Description of the task -
For each line below with the word "magnifier", write out a copy.

Records -
###

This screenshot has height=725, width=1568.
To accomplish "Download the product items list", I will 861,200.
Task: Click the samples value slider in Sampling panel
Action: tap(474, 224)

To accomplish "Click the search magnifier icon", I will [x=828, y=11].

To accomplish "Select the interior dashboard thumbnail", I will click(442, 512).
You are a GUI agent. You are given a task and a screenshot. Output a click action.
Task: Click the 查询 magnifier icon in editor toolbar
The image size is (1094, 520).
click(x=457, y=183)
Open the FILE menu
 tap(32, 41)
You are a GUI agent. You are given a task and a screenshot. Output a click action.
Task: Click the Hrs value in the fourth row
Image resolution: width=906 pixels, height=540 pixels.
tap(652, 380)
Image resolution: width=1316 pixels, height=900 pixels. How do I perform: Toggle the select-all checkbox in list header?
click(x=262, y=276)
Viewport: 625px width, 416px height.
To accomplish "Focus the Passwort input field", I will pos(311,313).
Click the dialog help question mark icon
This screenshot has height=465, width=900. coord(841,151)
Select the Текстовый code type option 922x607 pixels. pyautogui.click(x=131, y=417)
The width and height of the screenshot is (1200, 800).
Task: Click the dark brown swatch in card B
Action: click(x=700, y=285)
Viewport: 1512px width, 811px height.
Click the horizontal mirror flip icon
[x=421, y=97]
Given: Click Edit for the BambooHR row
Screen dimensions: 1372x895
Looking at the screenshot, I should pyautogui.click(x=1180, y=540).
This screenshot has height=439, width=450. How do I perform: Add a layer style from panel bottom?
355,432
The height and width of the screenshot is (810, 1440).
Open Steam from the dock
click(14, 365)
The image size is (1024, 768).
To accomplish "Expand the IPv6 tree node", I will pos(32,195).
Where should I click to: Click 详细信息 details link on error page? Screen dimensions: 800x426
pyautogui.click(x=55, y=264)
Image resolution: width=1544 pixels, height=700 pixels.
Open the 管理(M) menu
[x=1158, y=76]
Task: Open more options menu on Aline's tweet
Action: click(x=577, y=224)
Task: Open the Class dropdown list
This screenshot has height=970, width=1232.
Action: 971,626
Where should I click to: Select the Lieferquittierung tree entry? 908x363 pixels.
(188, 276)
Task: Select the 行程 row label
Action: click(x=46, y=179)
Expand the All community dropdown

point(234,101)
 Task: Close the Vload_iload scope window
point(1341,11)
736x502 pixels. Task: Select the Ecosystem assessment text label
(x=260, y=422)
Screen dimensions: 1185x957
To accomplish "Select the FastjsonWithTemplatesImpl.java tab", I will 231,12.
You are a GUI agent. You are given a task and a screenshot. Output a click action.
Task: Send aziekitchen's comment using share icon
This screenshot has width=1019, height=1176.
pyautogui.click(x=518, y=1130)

###

Your response -
To accomplish "Click the search magnifier icon", I will [x=828, y=11].
Task: Click the 查询 magnifier icon in editor toolbar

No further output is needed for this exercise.